Marriage is a lifetime partnership that will not only change your life, but your relationship with your partner. That is why it is very important for both partners to have a clear understanding of what they want, expect or don’t want from the relationship before the commitment of marriage is actually undertaken. This doesn’t mean that you and your partner will agree on everything—but you need to at least come to a mutual understanding so that you know each other’s expectations.
There are a number of important things to discuss before marriage, but the following 3 are the most essential.
Children and adoption
It is vital that you and your partner thoroughly discuss the subject of children before getting married so that neither of you expect something that the other doesn’t want. Topics include, but aren’t limited to: whether or not you want children; if you do, how many children you would like to have; when you would like to try to have children; whether or not adoption or fostering is an option; and whether either of you would like to try fertility treatments if conception does not occur after a certain period of time.
It’s not uncommon for marriages to be strained when one partner wants to move—for a job or even just a change of pace—and the other has no intentions of leaving their current location.

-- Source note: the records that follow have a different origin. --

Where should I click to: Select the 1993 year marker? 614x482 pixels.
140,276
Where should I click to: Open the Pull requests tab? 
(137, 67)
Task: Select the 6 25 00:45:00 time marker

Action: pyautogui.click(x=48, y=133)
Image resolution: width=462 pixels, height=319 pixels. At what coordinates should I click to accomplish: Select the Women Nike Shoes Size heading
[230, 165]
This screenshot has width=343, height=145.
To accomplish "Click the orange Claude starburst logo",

Before you get married, talk about where each of you would like to live. Do you want to live in your current county, city or state? Are you open to the possibility of moving to somewhere completely different? If so, what circumstances would make the move agreeable—such as a job offer or great deal on a house? Do you want to put down “roots” or would you hate to stay in one place for too long?

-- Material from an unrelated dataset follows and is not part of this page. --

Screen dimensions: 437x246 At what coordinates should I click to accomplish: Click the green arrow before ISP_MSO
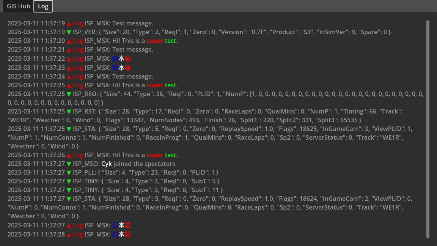(x=69, y=164)
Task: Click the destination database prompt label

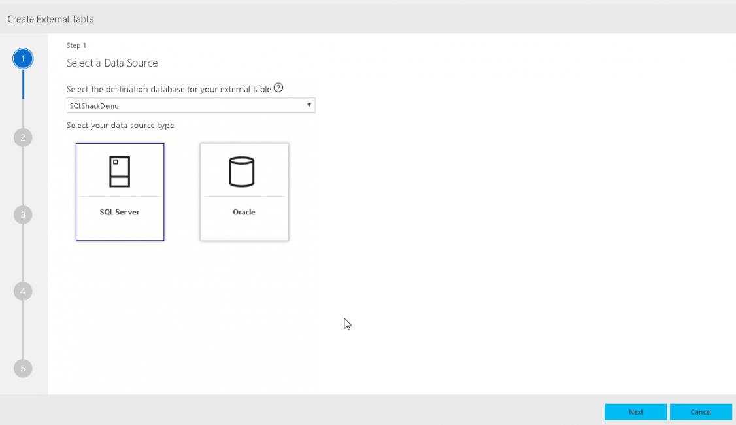Action: [169, 89]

Again, you may not completely agree—but especially when it comes to things like deciding where to live, it’s important to know expectations ahead of time.
Bank accounts and bills
Will you have a joint bank account and, if so, what expectations or limitations will you have for your partner? For example, will each partner be expected to inform the other before taking money out of the account or is the account considered shared in the complete sense? Or would you rather keep separate accounts, which keeps your money unavailable to the other partner?
You will also need to discuss the topic of bills. Will each partner be responsible for certain bills? Will both of you contribute an equal amount to each bill? What happens if you can’t afford to pay a bill? Money is a delicate subject but because it has the potential to cause some serious rifts down the line, it must be discussed before you join together in marriage.